(Stored items)

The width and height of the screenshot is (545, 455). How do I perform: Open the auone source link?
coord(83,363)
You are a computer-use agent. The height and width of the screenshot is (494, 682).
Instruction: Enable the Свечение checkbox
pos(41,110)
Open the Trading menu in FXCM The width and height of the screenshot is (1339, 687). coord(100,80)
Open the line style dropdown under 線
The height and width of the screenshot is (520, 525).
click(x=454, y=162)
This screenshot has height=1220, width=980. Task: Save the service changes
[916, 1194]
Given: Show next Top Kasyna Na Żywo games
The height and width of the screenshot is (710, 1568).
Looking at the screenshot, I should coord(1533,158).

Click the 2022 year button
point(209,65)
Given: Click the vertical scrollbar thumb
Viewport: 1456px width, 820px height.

▶ Problem statement
Would you repeat all of the data above, word for word?

▶ Response box
The width and height of the screenshot is (545, 455). How do I perform: Open the auone source link?
coord(83,363)
You are a computer-use agent. The height and width of the screenshot is (494, 682).
Instruction: Enable the Свечение checkbox
pos(41,110)
Open the Trading menu in FXCM The width and height of the screenshot is (1339, 687). coord(100,80)
Open the line style dropdown under 線
The height and width of the screenshot is (520, 525).
click(x=454, y=162)
This screenshot has height=1220, width=980. Task: Save the service changes
[916, 1194]
Given: Show next Top Kasyna Na Żywo games
The height and width of the screenshot is (710, 1568).
Looking at the screenshot, I should coord(1533,158).

Click the 2022 year button
point(209,65)
Given: Click the vertical scrollbar thumb
Viewport: 1456px width, 820px height.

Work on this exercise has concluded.